Given data section start

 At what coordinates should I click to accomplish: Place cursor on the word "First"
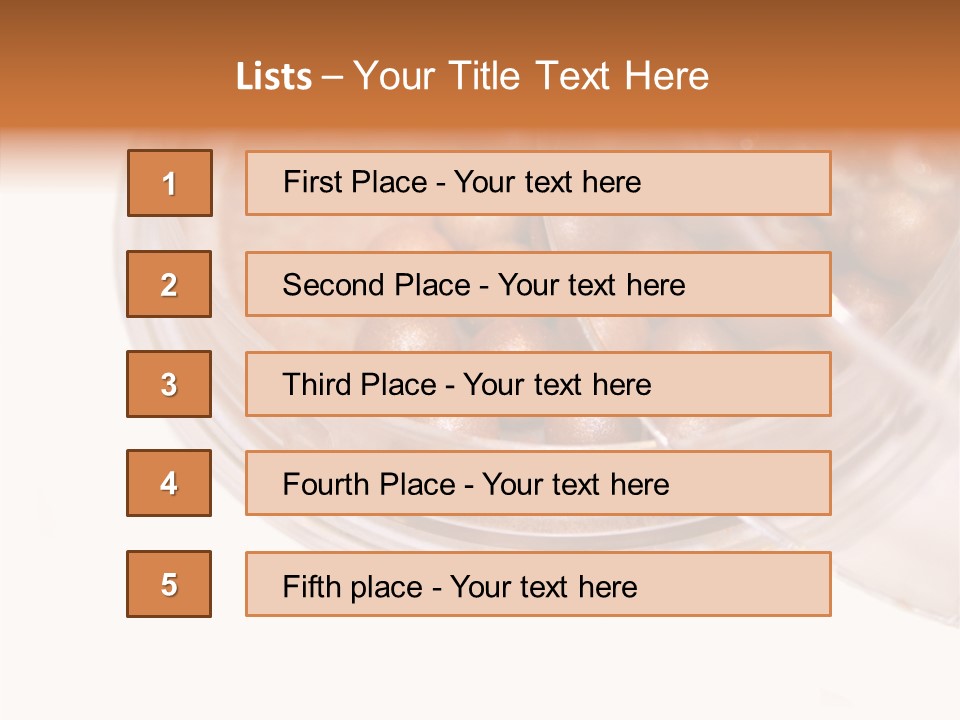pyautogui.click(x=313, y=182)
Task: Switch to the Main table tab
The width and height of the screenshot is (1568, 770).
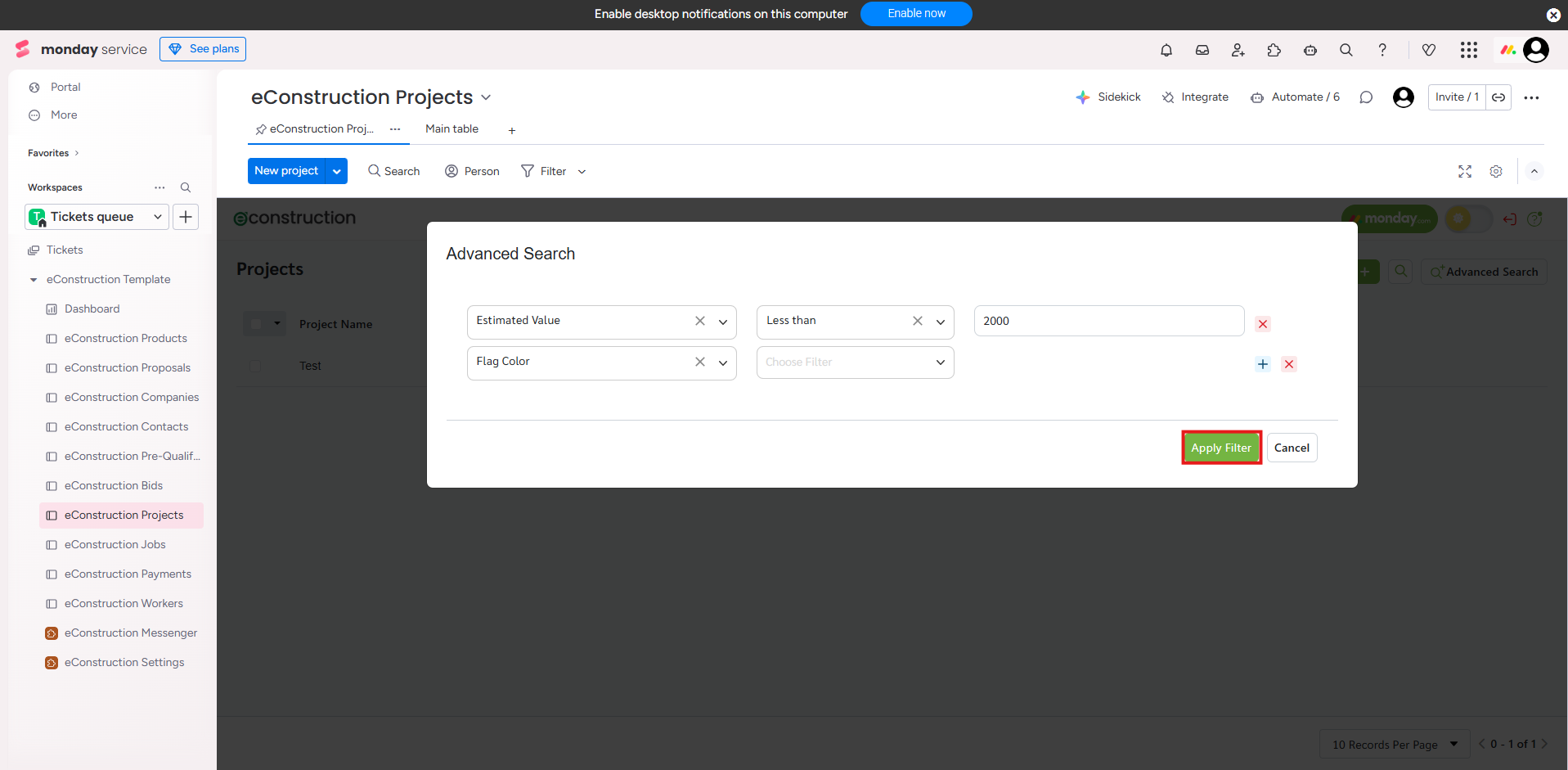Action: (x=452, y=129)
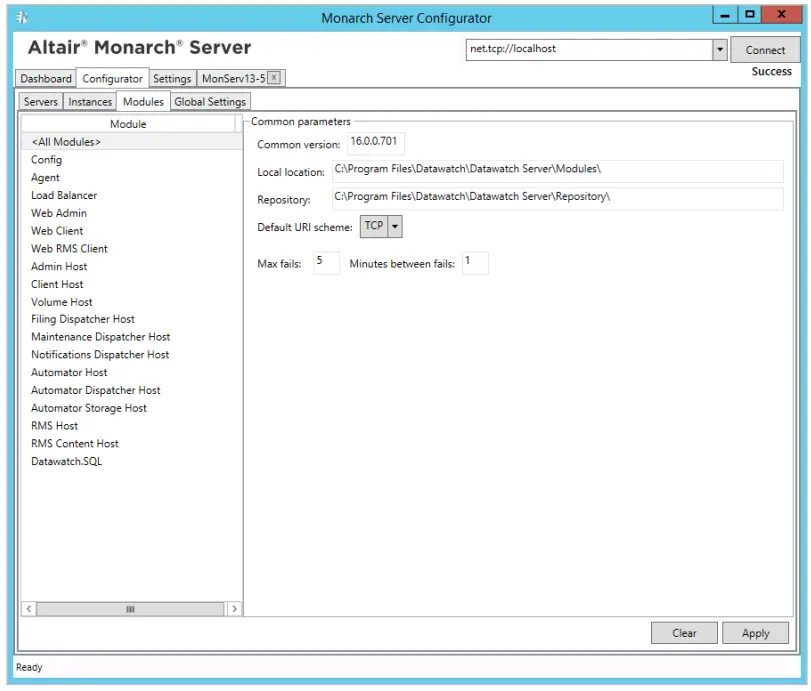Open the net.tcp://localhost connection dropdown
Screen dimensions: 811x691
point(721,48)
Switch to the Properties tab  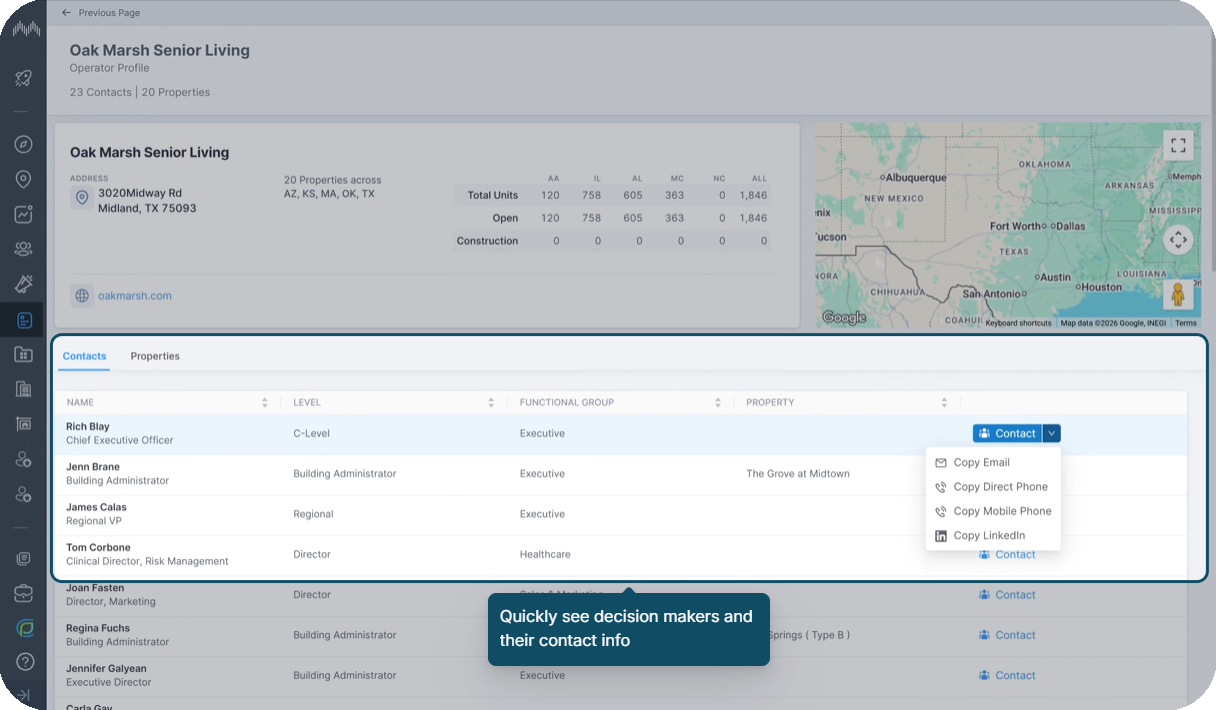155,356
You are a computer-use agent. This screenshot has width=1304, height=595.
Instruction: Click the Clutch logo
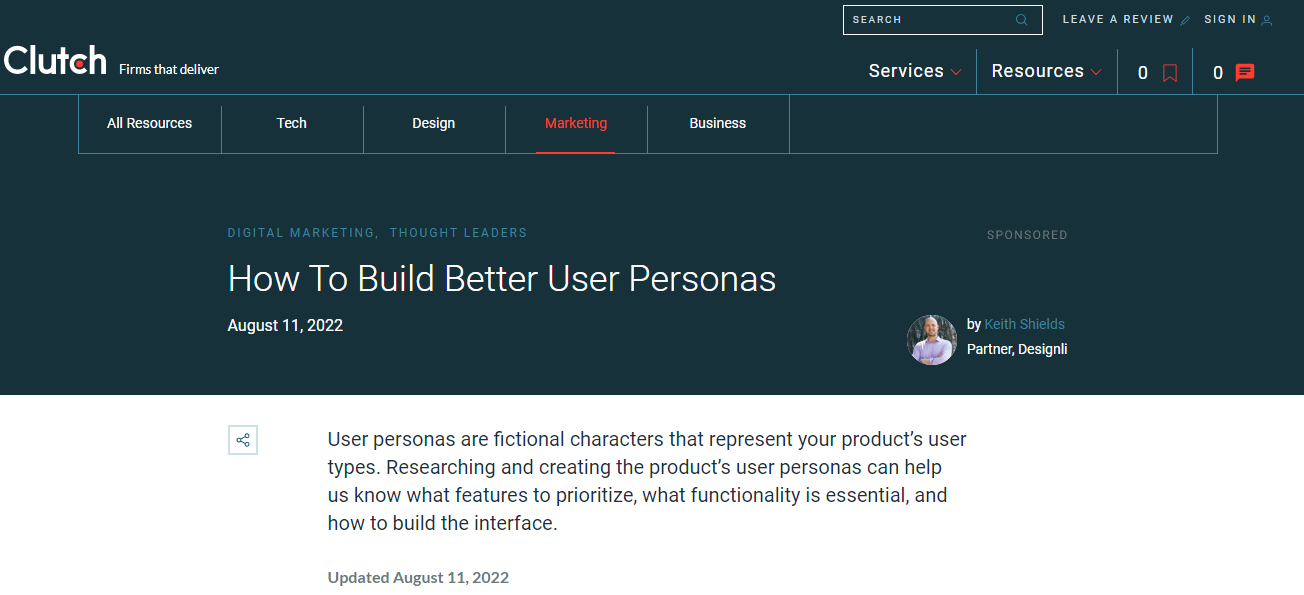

Given data section end

> _Brief_
Only those lines from the one containing "You are a computer-use" to the end of the material above, retyped exactly and without pictures, belong in your reply.

> _Answer section_
You are a computer-use agent. This screenshot has width=1304, height=595.
Instruction: Click the Clutch logo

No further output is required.